- Exercise aim
From the line with "Expand the Аптека" through the final line below, restate each line word for word and return nothing else.

- Material supplied
▬▬▬
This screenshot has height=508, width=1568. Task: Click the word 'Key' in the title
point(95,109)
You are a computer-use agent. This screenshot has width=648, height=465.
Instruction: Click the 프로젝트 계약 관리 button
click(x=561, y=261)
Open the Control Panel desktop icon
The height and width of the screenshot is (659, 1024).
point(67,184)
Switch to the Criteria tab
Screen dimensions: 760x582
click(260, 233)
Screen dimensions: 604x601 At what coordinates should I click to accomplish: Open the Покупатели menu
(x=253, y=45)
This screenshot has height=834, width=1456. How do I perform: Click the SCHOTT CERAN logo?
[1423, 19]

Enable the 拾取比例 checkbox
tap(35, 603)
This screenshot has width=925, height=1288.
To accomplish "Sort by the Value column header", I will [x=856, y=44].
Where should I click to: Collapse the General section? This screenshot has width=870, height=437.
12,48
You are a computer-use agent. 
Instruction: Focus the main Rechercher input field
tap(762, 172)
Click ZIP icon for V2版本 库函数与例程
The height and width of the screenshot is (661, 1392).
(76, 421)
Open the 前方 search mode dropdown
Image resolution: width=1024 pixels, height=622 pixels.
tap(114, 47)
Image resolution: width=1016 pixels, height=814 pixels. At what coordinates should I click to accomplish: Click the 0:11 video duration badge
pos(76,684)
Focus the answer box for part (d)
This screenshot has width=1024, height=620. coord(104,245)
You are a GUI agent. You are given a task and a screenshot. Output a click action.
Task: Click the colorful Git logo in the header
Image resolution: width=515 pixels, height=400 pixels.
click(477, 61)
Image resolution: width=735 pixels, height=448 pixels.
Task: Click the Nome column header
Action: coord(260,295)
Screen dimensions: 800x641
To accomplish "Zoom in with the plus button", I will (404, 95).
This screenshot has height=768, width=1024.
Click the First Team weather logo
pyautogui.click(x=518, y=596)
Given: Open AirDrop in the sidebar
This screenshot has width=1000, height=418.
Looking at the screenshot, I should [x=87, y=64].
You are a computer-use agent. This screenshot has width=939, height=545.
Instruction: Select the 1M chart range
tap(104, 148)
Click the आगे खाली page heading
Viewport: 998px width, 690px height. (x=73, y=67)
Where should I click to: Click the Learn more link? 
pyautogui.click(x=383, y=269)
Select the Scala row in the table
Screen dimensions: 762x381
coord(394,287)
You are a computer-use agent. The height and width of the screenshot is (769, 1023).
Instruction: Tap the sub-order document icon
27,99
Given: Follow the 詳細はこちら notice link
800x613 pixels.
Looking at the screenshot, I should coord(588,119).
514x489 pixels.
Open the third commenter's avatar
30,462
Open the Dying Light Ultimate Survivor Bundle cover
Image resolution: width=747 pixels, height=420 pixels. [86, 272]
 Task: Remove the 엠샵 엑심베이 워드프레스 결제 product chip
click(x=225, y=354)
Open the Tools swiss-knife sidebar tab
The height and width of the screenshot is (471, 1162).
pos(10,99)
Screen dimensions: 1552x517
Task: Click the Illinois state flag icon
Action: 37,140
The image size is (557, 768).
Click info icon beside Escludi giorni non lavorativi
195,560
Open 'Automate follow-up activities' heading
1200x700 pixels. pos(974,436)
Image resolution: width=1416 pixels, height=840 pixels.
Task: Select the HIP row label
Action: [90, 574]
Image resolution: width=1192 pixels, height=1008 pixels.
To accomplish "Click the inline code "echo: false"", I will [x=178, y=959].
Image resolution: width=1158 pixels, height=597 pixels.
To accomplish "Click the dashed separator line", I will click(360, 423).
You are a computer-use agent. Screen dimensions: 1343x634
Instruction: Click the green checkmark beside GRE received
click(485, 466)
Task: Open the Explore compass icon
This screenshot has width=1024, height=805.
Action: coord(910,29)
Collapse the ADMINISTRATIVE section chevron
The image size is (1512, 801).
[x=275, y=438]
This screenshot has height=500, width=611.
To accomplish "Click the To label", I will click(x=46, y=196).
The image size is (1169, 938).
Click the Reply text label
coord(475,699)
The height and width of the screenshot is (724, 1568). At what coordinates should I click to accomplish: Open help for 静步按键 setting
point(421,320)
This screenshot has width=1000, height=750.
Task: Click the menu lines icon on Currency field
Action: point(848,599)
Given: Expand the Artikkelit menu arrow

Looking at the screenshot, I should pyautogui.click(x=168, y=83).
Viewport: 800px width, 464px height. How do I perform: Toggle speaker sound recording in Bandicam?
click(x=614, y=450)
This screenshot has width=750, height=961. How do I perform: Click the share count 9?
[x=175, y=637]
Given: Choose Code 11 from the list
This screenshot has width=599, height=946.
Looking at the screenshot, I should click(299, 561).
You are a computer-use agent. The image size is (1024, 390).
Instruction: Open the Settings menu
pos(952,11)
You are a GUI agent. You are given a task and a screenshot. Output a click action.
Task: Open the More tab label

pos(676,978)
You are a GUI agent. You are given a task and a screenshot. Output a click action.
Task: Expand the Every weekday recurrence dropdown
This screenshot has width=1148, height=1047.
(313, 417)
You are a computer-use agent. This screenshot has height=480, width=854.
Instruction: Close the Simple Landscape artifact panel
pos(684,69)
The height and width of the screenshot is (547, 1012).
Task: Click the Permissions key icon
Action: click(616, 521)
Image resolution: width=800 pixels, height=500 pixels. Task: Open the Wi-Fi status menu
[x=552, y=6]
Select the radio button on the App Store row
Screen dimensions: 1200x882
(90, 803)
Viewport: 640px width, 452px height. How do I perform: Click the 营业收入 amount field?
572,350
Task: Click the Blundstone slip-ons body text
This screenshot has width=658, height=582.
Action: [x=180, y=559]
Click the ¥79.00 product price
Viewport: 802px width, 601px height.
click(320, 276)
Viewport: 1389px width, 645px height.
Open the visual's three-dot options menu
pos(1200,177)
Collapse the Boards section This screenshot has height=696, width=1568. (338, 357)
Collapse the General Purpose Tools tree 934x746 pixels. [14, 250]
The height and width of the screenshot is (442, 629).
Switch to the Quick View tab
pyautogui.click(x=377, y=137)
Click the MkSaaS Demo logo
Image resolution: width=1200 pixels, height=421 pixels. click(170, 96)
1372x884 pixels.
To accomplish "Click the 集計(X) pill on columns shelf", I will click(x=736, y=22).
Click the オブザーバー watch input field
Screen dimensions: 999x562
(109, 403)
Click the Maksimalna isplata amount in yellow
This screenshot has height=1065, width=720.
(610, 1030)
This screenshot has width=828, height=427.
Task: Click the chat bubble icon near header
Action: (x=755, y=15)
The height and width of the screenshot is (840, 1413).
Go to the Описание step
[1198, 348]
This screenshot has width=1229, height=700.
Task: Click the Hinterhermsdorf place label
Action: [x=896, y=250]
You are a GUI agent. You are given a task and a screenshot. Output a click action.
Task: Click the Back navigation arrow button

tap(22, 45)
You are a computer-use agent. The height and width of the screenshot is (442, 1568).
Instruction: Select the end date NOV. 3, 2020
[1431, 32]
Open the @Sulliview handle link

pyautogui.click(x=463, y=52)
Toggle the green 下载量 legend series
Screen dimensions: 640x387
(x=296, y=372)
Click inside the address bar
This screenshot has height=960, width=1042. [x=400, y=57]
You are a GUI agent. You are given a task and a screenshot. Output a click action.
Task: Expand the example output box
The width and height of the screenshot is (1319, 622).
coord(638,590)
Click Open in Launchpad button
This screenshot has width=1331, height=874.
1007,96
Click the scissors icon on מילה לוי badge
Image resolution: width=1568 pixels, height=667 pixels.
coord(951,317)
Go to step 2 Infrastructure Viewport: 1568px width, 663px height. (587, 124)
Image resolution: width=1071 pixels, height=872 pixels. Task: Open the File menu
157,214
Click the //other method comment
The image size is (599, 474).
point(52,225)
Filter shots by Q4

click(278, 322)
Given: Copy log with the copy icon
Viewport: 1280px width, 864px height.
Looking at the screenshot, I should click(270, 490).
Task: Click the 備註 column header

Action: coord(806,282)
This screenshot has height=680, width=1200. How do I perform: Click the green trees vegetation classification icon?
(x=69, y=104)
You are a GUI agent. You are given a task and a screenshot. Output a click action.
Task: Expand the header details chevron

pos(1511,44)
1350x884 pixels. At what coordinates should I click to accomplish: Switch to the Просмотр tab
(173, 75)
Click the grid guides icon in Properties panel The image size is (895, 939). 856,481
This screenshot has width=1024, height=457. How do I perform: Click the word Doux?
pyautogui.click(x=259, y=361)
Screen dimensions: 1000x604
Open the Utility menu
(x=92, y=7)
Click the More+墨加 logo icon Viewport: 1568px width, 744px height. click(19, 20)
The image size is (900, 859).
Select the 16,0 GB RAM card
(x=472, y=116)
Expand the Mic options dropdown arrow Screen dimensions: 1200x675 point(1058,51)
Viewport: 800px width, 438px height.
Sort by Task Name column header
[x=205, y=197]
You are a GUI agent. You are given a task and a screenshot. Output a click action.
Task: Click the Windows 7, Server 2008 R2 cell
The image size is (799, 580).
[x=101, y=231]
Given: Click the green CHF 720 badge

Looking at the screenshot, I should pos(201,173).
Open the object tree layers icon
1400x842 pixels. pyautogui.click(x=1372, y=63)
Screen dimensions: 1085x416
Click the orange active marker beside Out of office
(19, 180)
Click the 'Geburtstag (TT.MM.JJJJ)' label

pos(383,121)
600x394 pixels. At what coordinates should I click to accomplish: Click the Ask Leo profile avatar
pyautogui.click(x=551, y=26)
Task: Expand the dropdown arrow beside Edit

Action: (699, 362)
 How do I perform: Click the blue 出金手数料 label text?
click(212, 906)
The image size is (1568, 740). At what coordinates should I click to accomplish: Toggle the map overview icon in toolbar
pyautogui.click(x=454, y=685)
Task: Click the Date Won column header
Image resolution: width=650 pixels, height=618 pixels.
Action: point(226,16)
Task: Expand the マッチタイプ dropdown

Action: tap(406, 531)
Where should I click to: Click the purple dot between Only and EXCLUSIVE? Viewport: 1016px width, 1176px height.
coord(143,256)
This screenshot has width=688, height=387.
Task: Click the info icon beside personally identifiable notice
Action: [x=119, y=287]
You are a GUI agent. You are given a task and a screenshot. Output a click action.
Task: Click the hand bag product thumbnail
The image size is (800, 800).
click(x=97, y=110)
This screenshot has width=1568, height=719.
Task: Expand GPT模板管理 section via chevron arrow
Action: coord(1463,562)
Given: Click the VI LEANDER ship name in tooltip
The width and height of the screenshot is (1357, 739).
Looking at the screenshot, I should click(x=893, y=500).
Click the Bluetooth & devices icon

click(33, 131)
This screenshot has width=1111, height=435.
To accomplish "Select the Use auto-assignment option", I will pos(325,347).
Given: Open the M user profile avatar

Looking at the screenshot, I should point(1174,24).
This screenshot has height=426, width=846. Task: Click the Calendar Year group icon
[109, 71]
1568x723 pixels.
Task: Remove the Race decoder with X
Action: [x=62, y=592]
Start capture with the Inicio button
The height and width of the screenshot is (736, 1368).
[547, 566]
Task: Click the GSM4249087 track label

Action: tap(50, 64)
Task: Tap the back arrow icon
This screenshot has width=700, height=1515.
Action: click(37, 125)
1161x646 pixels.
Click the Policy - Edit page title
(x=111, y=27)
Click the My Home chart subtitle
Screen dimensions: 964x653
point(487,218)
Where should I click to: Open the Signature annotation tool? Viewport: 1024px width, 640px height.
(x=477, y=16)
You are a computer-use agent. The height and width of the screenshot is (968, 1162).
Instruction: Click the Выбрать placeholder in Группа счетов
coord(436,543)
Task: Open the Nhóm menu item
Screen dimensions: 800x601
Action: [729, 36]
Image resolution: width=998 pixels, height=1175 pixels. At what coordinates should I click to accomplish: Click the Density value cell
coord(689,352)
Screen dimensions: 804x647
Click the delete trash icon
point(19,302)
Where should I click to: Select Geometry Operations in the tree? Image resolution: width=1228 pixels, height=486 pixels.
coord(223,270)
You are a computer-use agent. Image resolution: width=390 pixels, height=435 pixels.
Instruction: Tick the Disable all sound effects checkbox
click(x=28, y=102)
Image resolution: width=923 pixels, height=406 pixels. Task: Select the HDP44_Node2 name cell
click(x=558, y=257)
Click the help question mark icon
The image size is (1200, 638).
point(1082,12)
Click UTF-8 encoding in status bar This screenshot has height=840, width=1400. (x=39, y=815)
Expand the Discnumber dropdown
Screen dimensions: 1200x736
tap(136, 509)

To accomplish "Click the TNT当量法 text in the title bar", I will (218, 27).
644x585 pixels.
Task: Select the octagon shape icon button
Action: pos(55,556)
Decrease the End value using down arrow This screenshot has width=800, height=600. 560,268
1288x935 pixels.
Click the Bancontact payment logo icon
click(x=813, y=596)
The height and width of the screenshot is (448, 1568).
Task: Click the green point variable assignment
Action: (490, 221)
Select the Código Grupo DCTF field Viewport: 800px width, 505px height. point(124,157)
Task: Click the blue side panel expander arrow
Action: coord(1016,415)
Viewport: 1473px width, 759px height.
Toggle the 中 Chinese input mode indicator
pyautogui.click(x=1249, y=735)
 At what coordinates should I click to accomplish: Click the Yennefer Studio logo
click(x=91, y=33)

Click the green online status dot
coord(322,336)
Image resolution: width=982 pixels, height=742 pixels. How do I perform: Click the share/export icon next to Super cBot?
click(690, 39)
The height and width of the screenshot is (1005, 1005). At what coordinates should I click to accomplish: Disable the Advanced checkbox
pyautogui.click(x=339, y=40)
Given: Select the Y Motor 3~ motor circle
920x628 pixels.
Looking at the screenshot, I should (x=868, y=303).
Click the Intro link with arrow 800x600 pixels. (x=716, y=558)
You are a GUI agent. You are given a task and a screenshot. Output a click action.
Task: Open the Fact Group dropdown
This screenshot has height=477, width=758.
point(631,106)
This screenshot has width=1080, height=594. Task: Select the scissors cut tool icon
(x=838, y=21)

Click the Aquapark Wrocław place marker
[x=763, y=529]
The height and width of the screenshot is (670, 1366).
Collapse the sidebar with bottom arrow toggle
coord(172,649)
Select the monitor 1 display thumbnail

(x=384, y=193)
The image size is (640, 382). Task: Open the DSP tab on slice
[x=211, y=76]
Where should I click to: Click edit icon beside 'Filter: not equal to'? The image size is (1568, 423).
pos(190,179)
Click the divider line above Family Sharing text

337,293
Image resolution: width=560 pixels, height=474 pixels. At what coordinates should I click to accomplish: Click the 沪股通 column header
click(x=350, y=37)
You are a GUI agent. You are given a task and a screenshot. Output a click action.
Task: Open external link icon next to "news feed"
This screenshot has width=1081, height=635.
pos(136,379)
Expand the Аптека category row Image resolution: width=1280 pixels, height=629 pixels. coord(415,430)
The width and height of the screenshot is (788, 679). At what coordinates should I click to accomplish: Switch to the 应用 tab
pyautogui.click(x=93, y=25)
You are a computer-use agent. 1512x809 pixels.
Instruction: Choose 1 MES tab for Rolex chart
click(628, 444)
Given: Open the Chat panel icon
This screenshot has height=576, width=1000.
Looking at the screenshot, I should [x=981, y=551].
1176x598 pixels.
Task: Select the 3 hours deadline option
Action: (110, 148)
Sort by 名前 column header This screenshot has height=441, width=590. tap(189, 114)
▬▬▬
- Solution for this exercise
Expand the Аптека category row Image resolution: width=1280 pixels, height=629 pixels. coord(415,430)
The width and height of the screenshot is (788, 679). At what coordinates should I click to accomplish: Switch to the 应用 tab
pyautogui.click(x=93, y=25)
You are a computer-use agent. 1512x809 pixels.
Instruction: Choose 1 MES tab for Rolex chart
click(628, 444)
Given: Open the Chat panel icon
This screenshot has height=576, width=1000.
Looking at the screenshot, I should [x=981, y=551].
1176x598 pixels.
Task: Select the 3 hours deadline option
Action: (110, 148)
Sort by 名前 column header This screenshot has height=441, width=590. tap(189, 114)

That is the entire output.